Breakthrough in Influenza Vaccine Research

Editor: Sarah

Influenza remains a persistent global health challenge, with seasonal epidemics causing widespread illness and significant mortality. Addressing these challenges, researchers at the Vaccine Research Center (VRC) of the National Institute of Allergy and Infectious Diseases (NIAID) have developed an innovative influenza vaccine named H1ssF. Unlike conventional vaccines, which focus on the hemagglutinin (HA) head prone to antigenic drift, this new vaccine targets the conserved HA stem region, offering potential for broad-spectrum and long-lasting protection. The first-in-human phase 1 clinical trial of H1ssF represents a promising step toward achieving a universal influenza vaccine.

Key Findings

The research team employed ferritin nanoparticle technology to precisely present the hemagglutinin (HA) stem to the immune system. Ferritin nanoparticles, a well-established platform for vaccine development, were chosen for their ability to closely mimic the structure of the HA stem while enhancing immune recognition. By presenting the HA stem in a way that bypasses the immunodominant head region, the vaccine stimulates a robust immune response against a part of the virus that is conserved across various strains, potentially offering protection against a wide range of influenza viruses.

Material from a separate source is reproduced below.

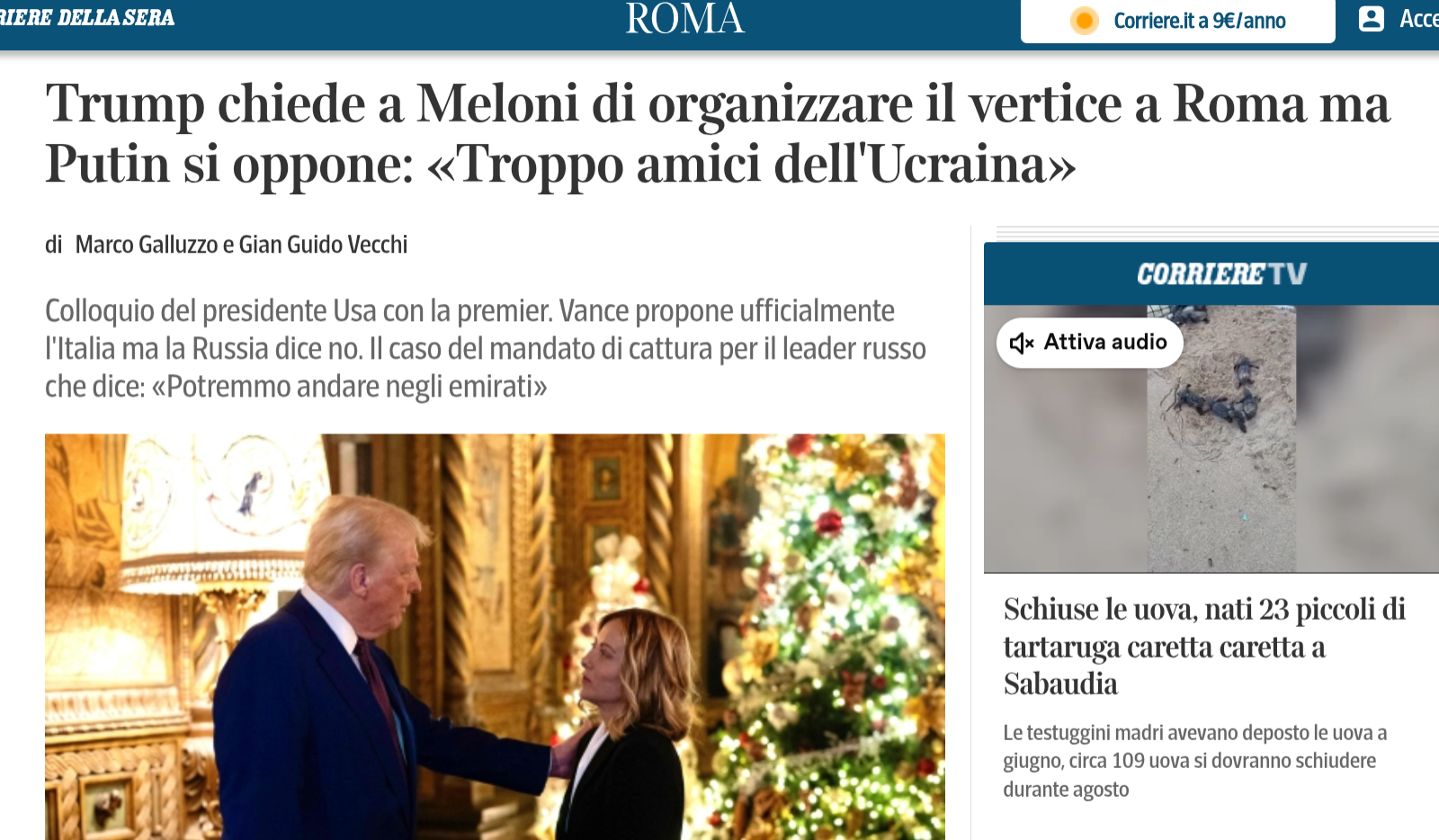
Task: Click the orange sun subscription icon
Action: pyautogui.click(x=1085, y=21)
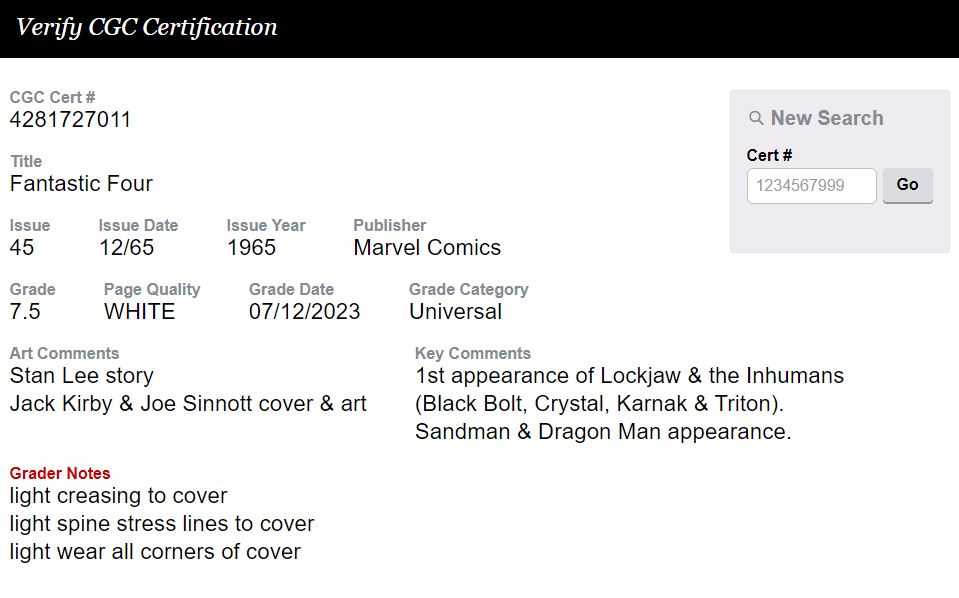Screen dimensions: 959x598
Task: Click the Universal grade category value
Action: [x=455, y=311]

The findings from the phase 1 trial of the H1ssF vaccine are notable. The trial demonstrated several key results:

1. Cross-Reactive Immune Responses: The vaccine successfully induced cross-reactive, neutralizing antibodies against group 1 influenza viruses in healthy adults, regardless of their previous exposure to the influenza virus. This cross-reactivity is particularly important because it suggests that the vaccine can provide protection not only against specific strains but across different influenza subtypes, an essential feature for a universal influenza vaccine.
2. Safety Profile: The vaccine showed a strong safety profile with no severe adverse events reported. Common side effects were mild and localized, including tenderness at the injection site. Systemic effects such as headaches were also reported but were generally mild and short-lived. These results are crucial for the widespread acceptance and use of the vaccine, as safety is a primary concern for any new vaccine.
3. Durability of Immune Response: One of the most significant findings was the durability of the immune response. Neutralizing antibodies induced by the vaccine persisted for more than a year post-vaccination. This long-lasting immunity is a promising feature for influenza vaccines, as it could reduce the need for annual vaccinations and provide sustained protection against influenza. Furthermore, a sixfold increase in stem-binding antibodies was observed after the initial dose, with neutralization titers remaining elevated at week 68. This indicates that the vaccine could provide lasting protection, even against strains of the virus that have not been directly targeted.

These findings underscore the potential of the H1ssF vaccine to provide long-term, broad-spectrum protection against multiple influenza strains. The ability to generate a durable immune response against a highly conserved region of the virus could be a game-changer in the ongoing battle against influenza.

Methodology and Implications

Key Methodological Details:

• Study Design:
  • Phase 1, open-label, dose-escalation clinical trial.
  • 52 healthy adults aged 18–70 participated.
  • Participants received either:
    • A single 20 μg dose.
    • Two 60 μg doses administered 16 weeks apart.
  • Safety assessments and antibody response measurements were conducted over a year.
• Vaccination Procedure:
  • The H1ssF vaccine was delivered intramuscularly, targeting the deltoid muscle.
  • Immune responses were measured using binding and neutralization assays.

Clinical Implications:

• Broad Protection: By focusing on the conserved HA stem, the H1ssF vaccine could address a range of influenza strains, including those not yet circulating in humans.
• Elderly and Vulnerable Populations: The vaccine’s design may enhance efficacy for populations that traditionally respond poorly to conventional vaccines, such as older adults.
• Pandemic Preparedness: Long-lasting immunity and broad coverage reduce the need for frequent reformulation, accelerating vaccine production during pandemics.

Fig. 1. Study CONSORT diagram

Conclusion

The H1ssF vaccine trial results mark a significant advancement in influenza prevention. Its novel nanoparticle design, safety, and efficacy lay the groundwork for broader applications in public health, including pandemic preparedness. While additional trials are required to validate these findings, the H1ssF vaccine holds promise for revolutionizing influenza vaccine strategies and improving global health outcomes.

Reference

Widge, Alicia T., et al. “An Influenza Hemagglutinin Stem Nanoparticle Vaccine Induces Cross-Group 1 Neutralizing Antibodies in Healthy Adults.” Science Translational Medicine, vol. 15, no. 692, 19 Apr. 2023, eade4790. doi:10.1126/scitranslmed.ade4790.